Ее восклицания продолжали слышаться и тогда, когда она уже вышла на лестницу. Элен сидела, оцепенев от известия, которое эта женщина по странной случайности вовремя сообщила ей. Теперь она знала место свидания. Розовая комната в этом старом, полуразрушенном доме. Она вновь видела лестницу с отсыревшими стенами, желтые двери квартир, почерневшие от прикосновения сальных рук, всю эту нужду, которая вызывала в ней жалость, когда она в предыдущую зиму поднималась проведать тетушку Фетю, — и она старалась представить себе розовую комнату среди этого безобразия нищеты. Но пока она сидела, погруженная в раздумье, две теплые ручки легли на ее покрасневшие от бессонницы глаза, а смеющийся голосок спросил:
— Кто это? Кто это?
Это была Жанна: она оделась сама. Ее разбудил голос тетушки Фетю. Увидев, что дверь комнаты закрыта, она поторопилась одеться, желая удивить мать.
— Кто это?.. Кто это?.. — повторяла она; ее все больше разбирал смех.
Розали внесла завтрак.
— Ты молчи, молчи!.. тебя ни о чем не спрашивают, — крикнула ей Жанна.
— Перестань же, сумасшедшая, — сказала Элен. — Ты думаешь, я не догадываюсь, что это ты?
Девочка скользнула на колени матери. Запрокинувшись, она покачивалась, счастливая своей выдумкой.
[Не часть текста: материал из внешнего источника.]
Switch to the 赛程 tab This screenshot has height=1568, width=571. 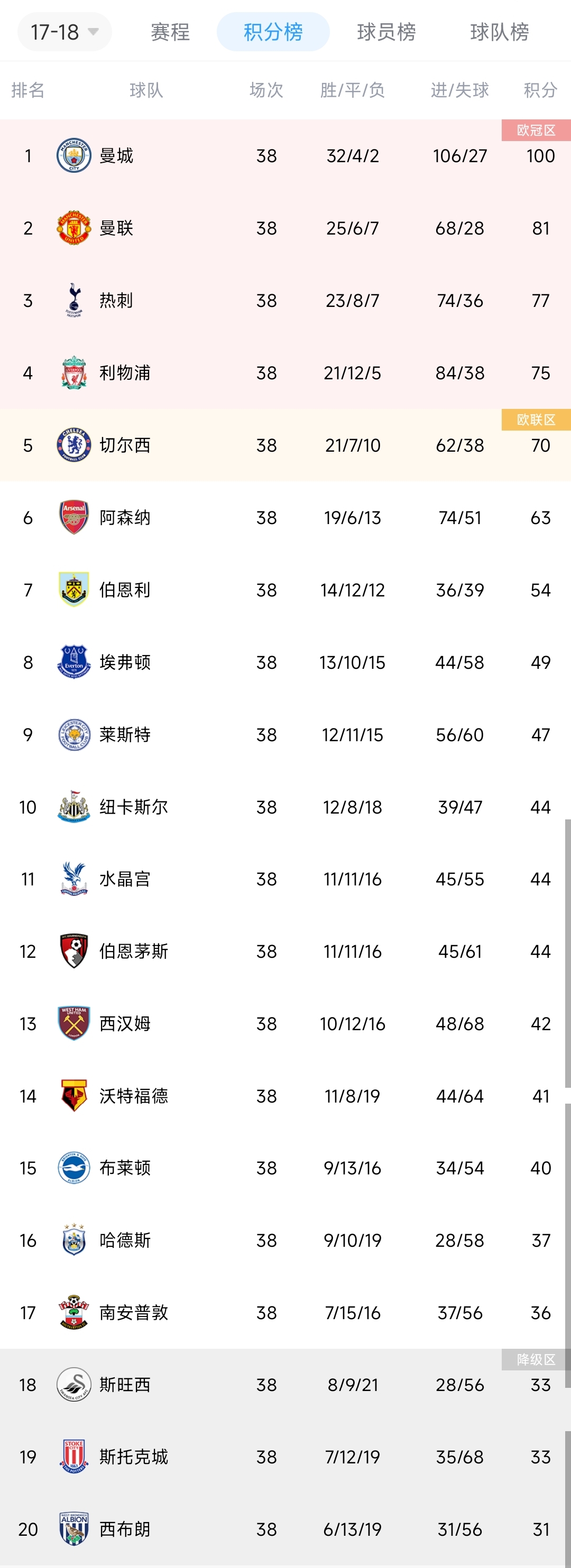pos(170,32)
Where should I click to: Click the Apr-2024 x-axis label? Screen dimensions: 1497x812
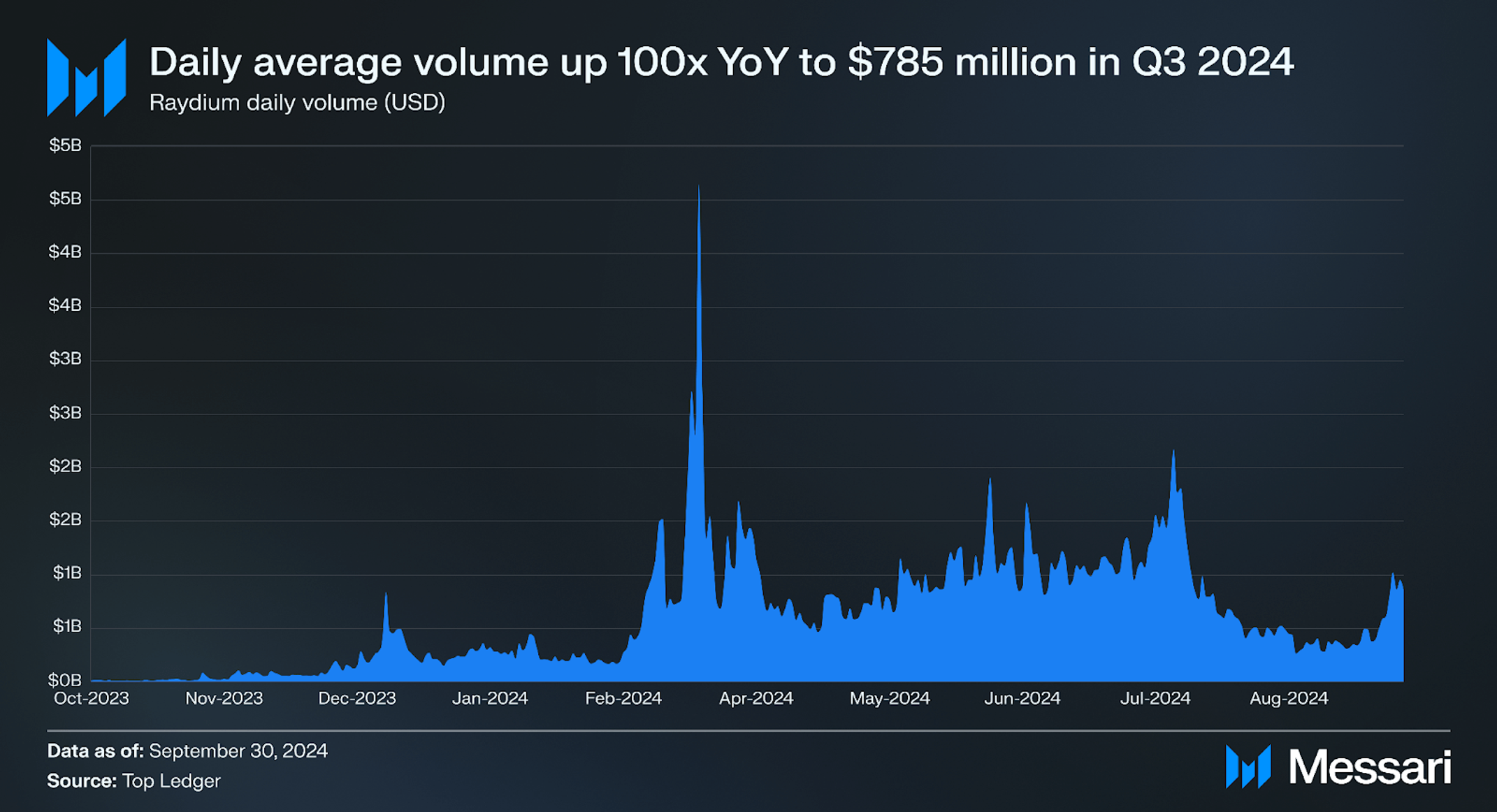(x=756, y=698)
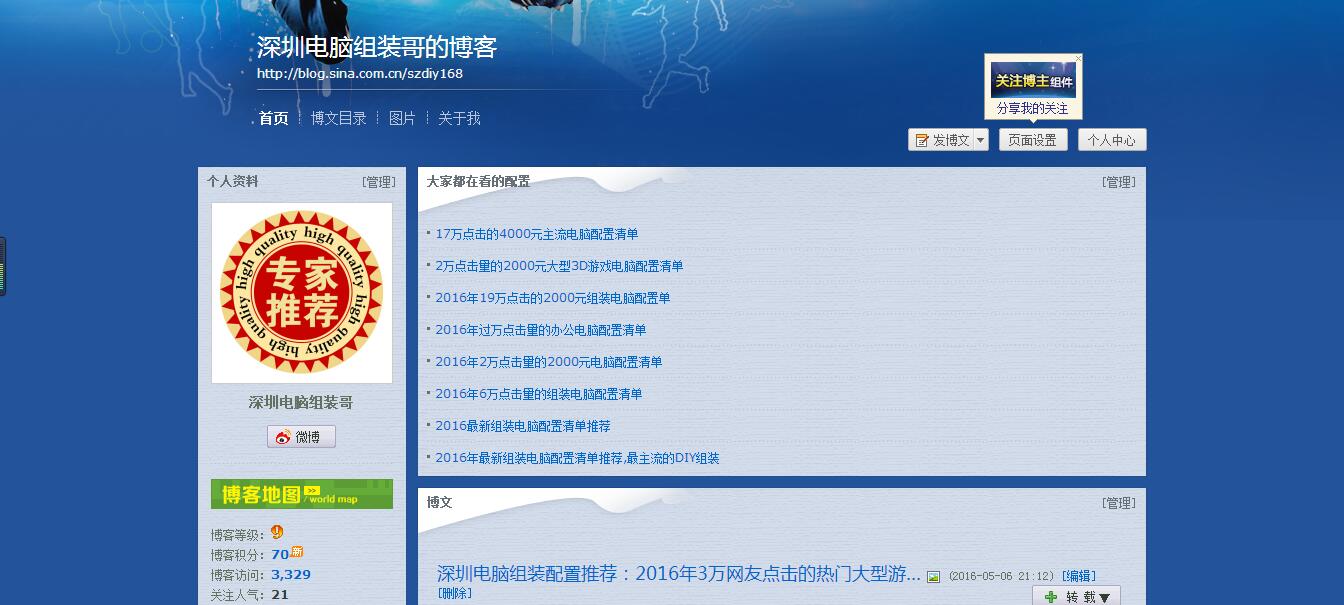Open the dropdown arrow beside 发博文

pyautogui.click(x=980, y=141)
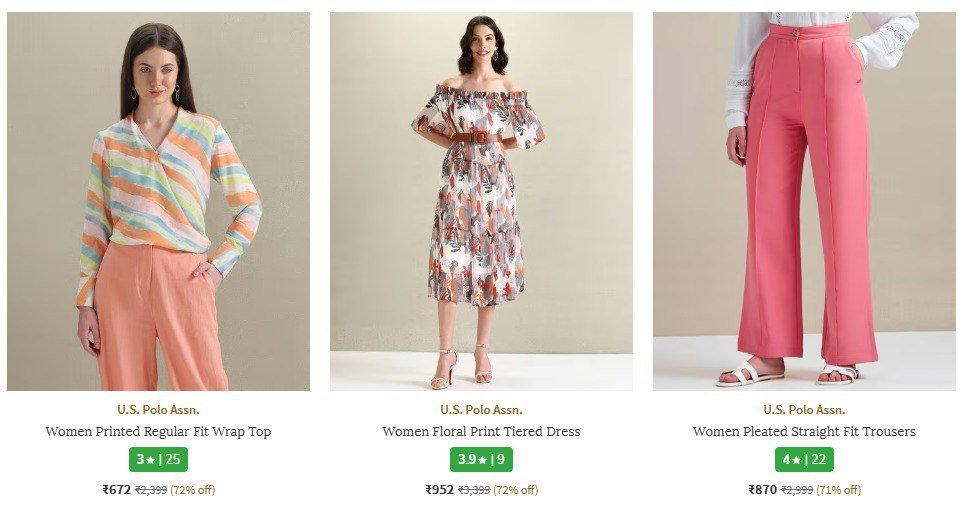
Task: Click the 4-star rating badge with 22 reviews
Action: [x=804, y=460]
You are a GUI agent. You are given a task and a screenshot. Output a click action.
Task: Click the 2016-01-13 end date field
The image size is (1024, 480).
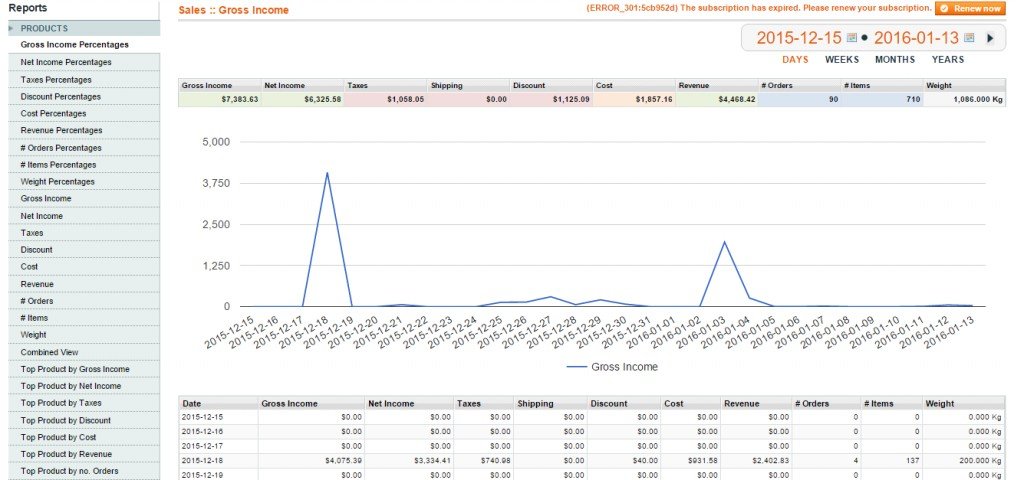[x=916, y=39]
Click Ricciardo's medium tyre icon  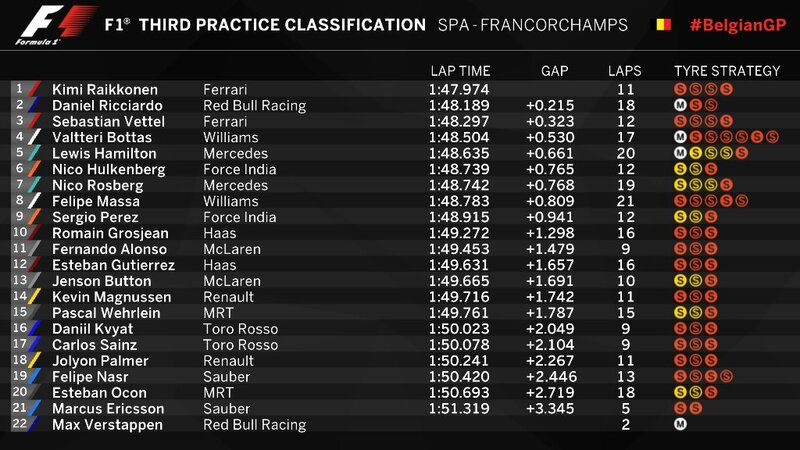(680, 106)
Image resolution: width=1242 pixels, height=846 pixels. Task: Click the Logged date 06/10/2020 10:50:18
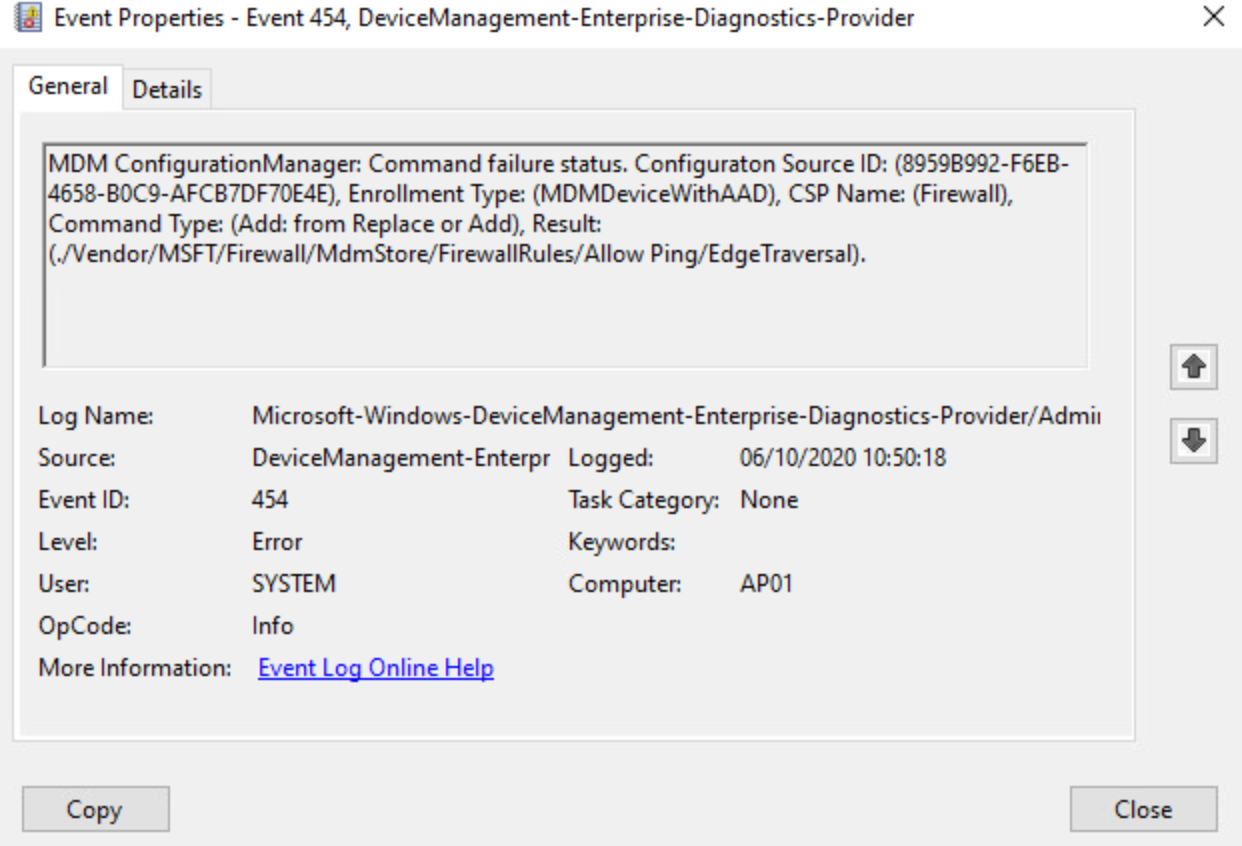[x=842, y=459]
— Как сказать! — с убежденным видом продолжала она. — Это могла бы быть и другая девочка… А? Маленькая девочка, которая принесла тебе письмо от своей мамы, чтобы пригласить тебя к обеду… Вот она бы и зажала тебе глаза…
— Не прикидывайся дурочкой, — продолжала Элен, ставя ее на ноги. — Что ты там болтаешь… Подавайте, Розали.